> **EXERCISE INSTRUCTIONS**
All of the entries below should be copied exactly as they appear.

Stored data
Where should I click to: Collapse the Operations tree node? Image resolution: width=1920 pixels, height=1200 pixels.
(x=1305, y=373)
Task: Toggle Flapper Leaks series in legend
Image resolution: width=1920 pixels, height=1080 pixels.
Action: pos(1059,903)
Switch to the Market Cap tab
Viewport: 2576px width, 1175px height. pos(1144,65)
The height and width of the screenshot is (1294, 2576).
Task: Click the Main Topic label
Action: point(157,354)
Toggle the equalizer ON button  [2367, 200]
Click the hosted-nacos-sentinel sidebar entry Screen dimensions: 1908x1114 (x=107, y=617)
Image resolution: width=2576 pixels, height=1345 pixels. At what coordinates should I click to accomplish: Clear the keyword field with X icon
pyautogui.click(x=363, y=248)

> **EXPECTED OUTPUT**
Where should I click to: Collapse the Operations tree node? Image resolution: width=1920 pixels, height=1200 pixels.
(x=1305, y=373)
Task: Toggle Flapper Leaks series in legend
Image resolution: width=1920 pixels, height=1080 pixels.
Action: pos(1059,903)
Switch to the Market Cap tab
Viewport: 2576px width, 1175px height. pos(1144,65)
The height and width of the screenshot is (1294, 2576).
Task: Click the Main Topic label
Action: point(157,354)
Toggle the equalizer ON button  [2367, 200]
Click the hosted-nacos-sentinel sidebar entry Screen dimensions: 1908x1114 (x=107, y=617)
Image resolution: width=2576 pixels, height=1345 pixels. At what coordinates should I click to accomplish: Clear the keyword field with X icon
pyautogui.click(x=363, y=248)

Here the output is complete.